- Material provided
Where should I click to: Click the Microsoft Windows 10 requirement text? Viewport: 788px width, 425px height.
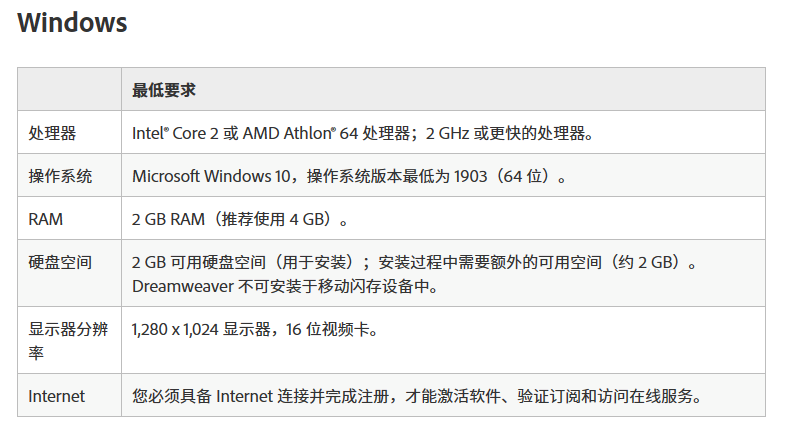click(349, 176)
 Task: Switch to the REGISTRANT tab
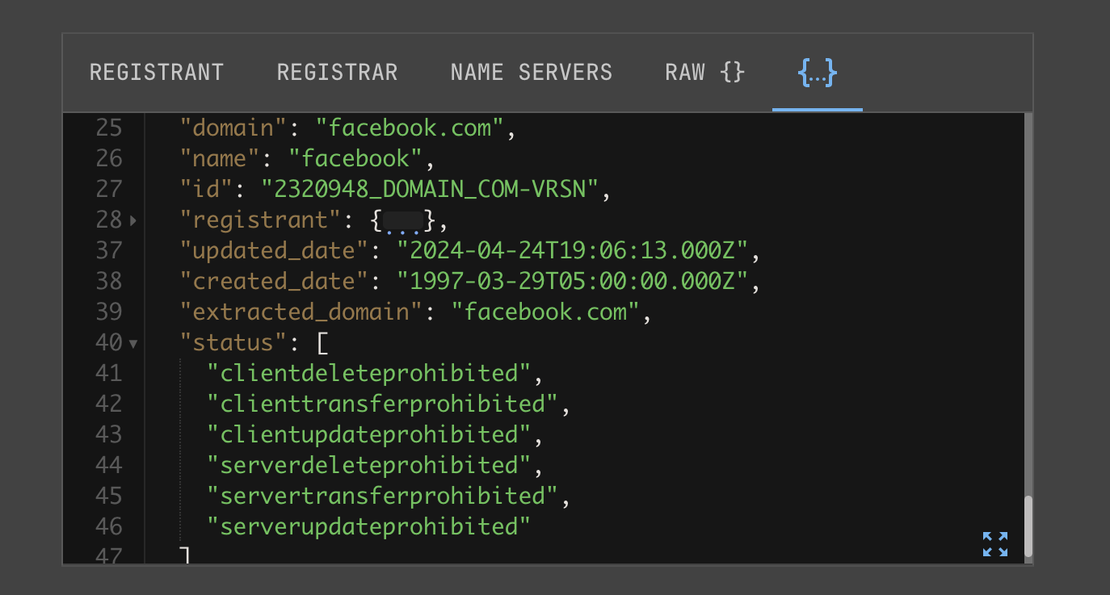(156, 71)
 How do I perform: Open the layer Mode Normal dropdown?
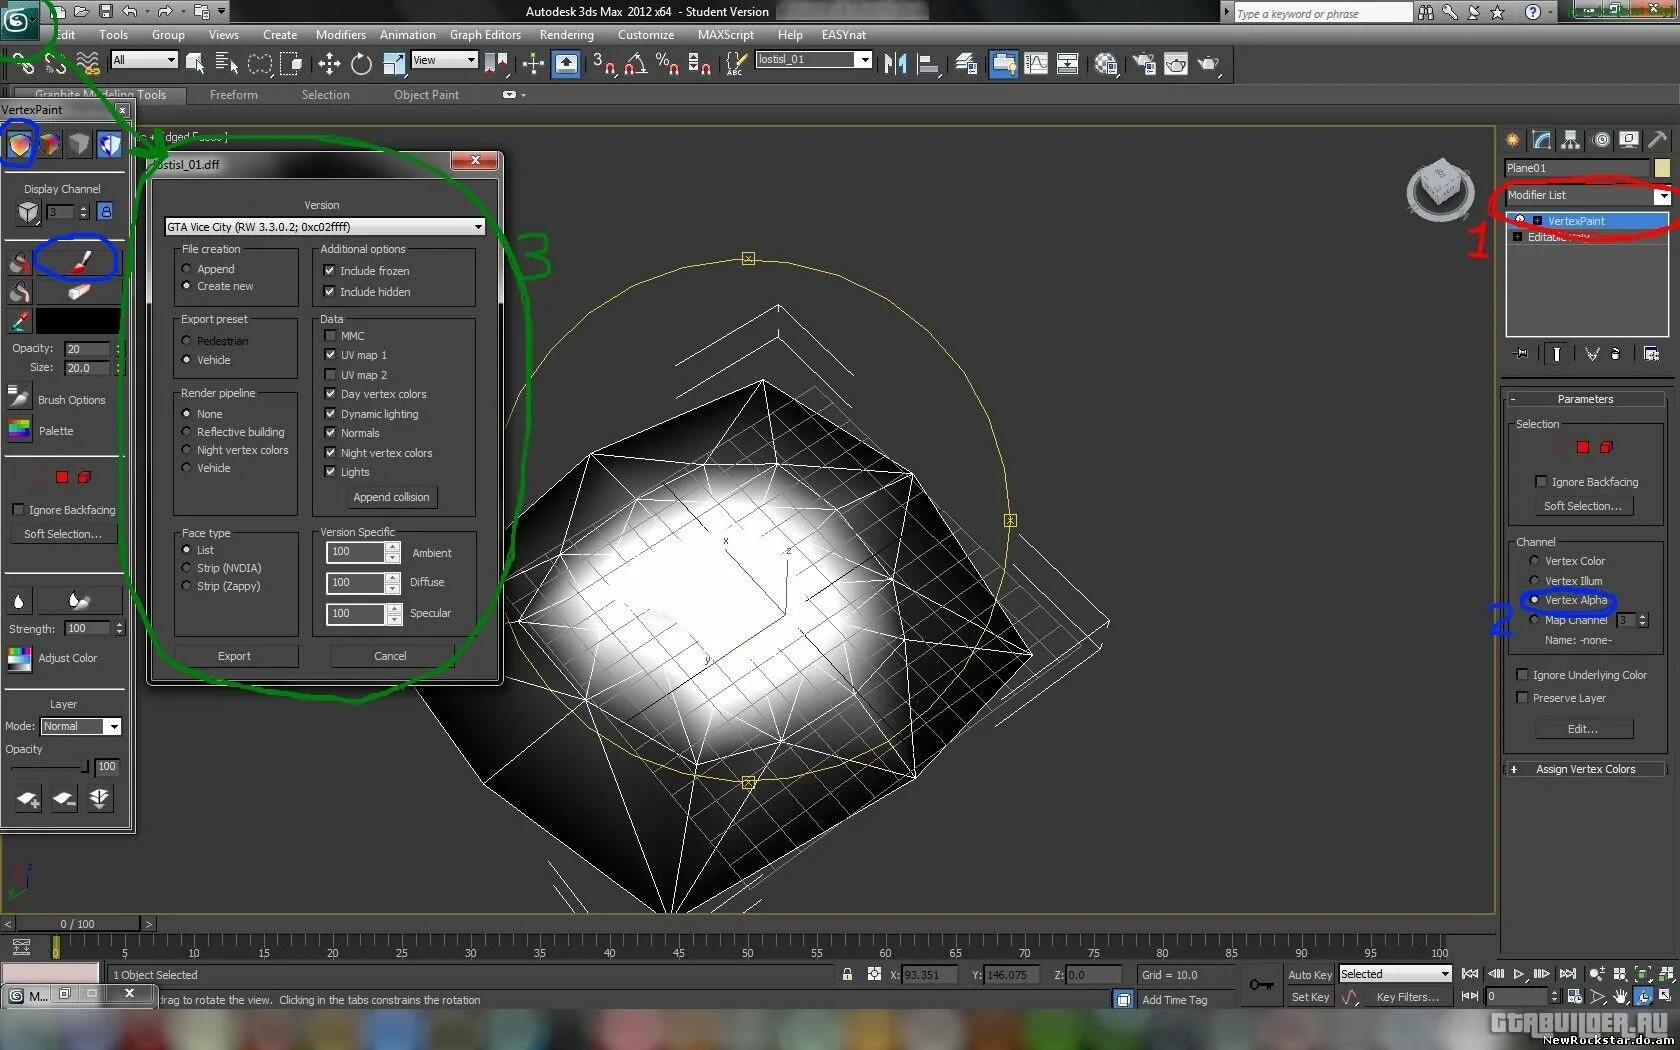[x=113, y=727]
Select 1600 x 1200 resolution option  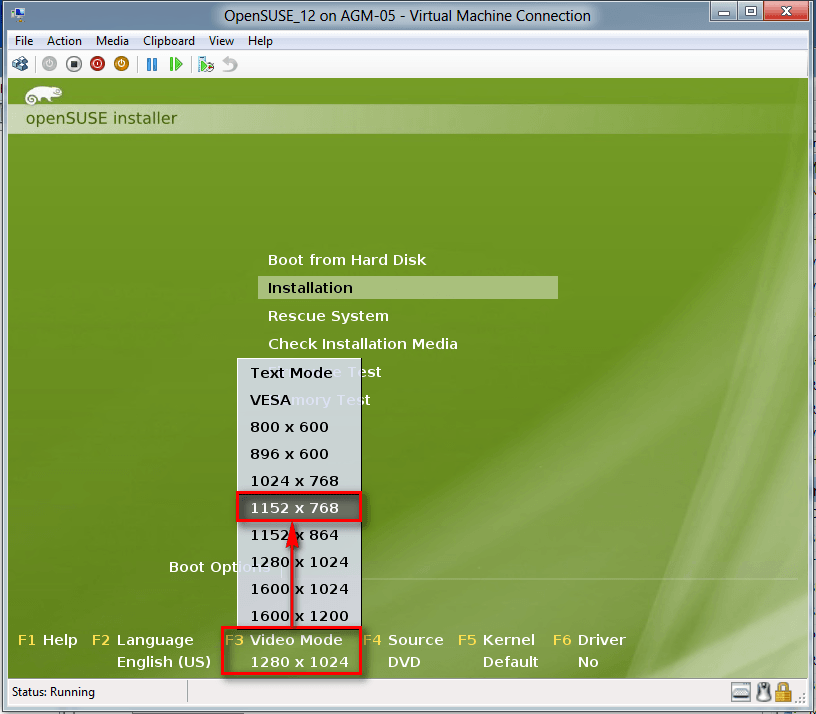pos(299,616)
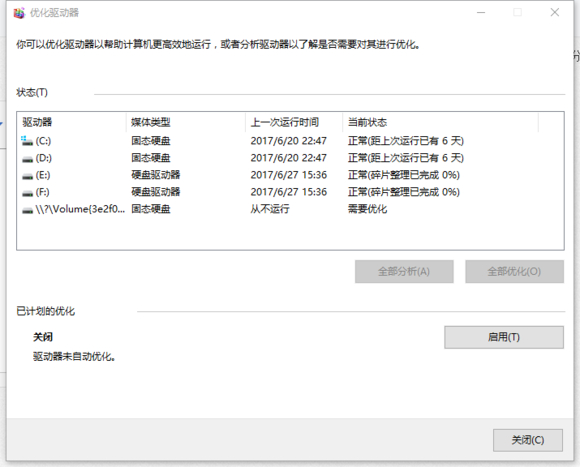The height and width of the screenshot is (467, 580).
Task: Select the F: drive icon
Action: tap(27, 193)
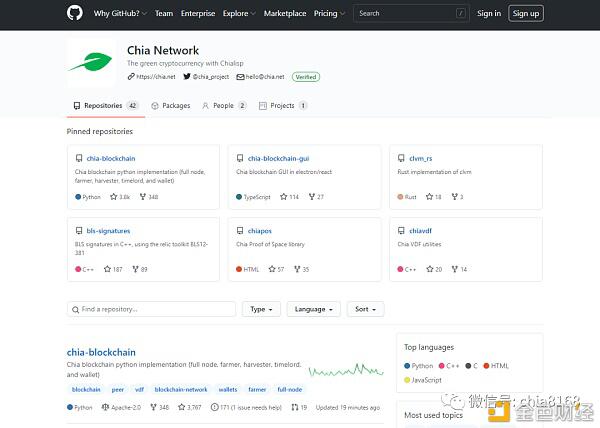The width and height of the screenshot is (600, 428).
Task: Expand the Language filter dropdown
Action: [313, 309]
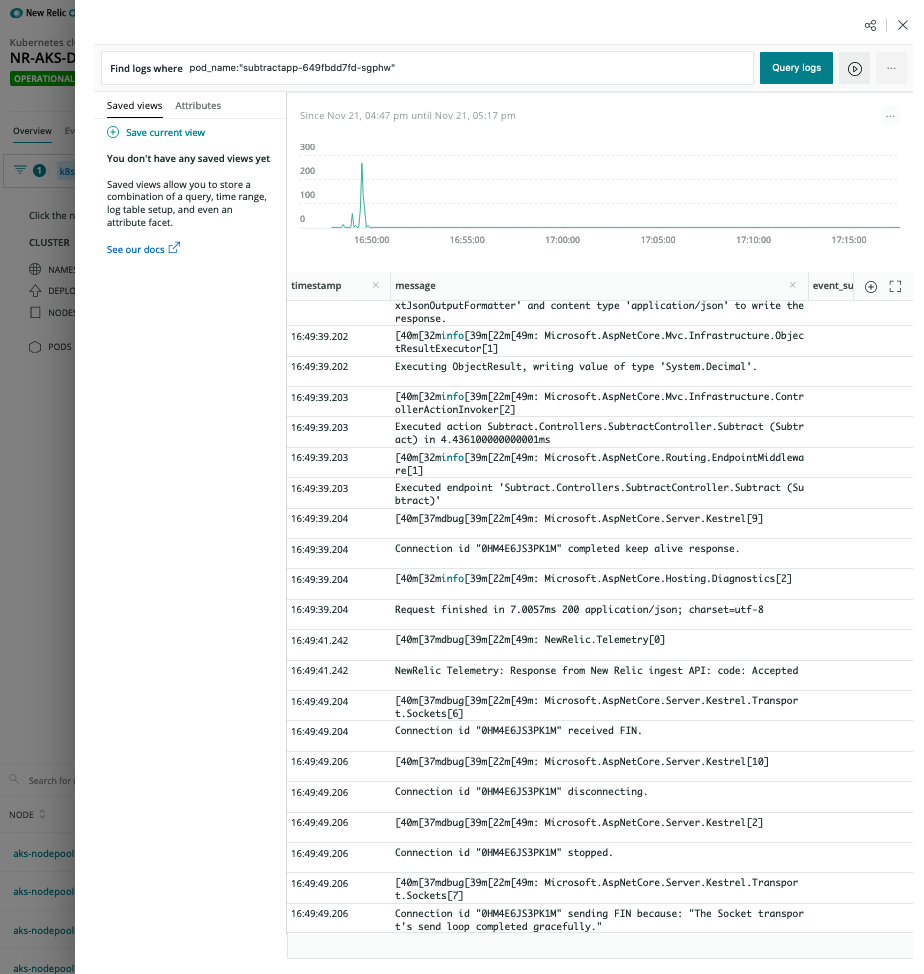Open the ellipsis menu beside Query logs

[891, 68]
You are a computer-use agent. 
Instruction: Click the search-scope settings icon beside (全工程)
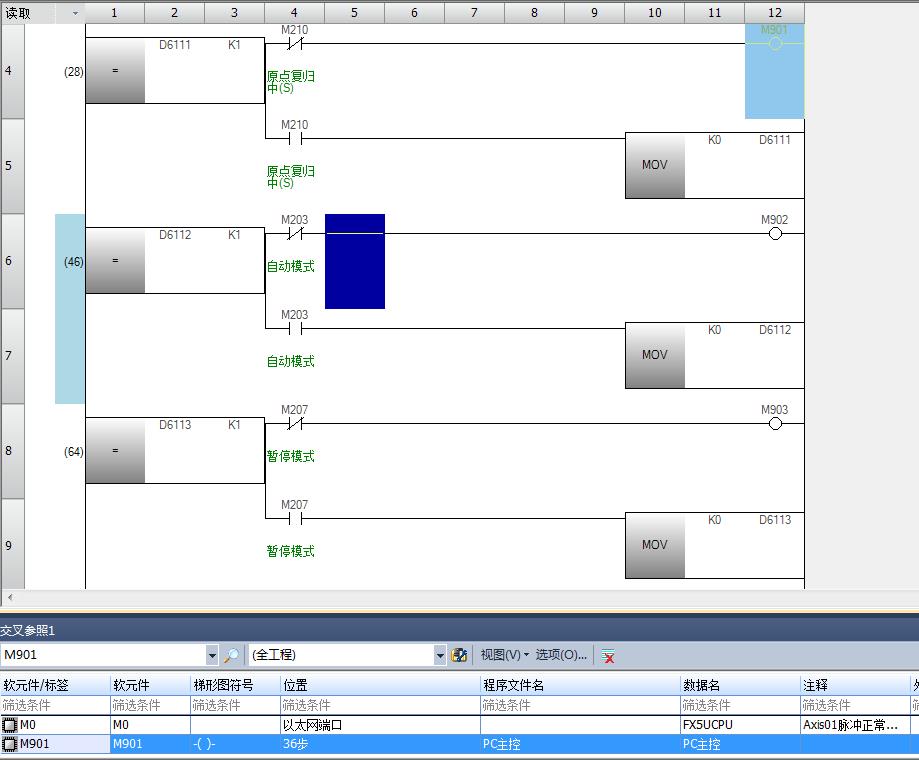[459, 655]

- Exercise directions
Pictures do not belong in your copy; restate word for word the lines from the one containing "You are a computer-use agent." through the last line of the records above.

- Answer for the task
You are a computer-use agent. 
Instruction: Click the search-scope settings icon beside (全工程)
[459, 655]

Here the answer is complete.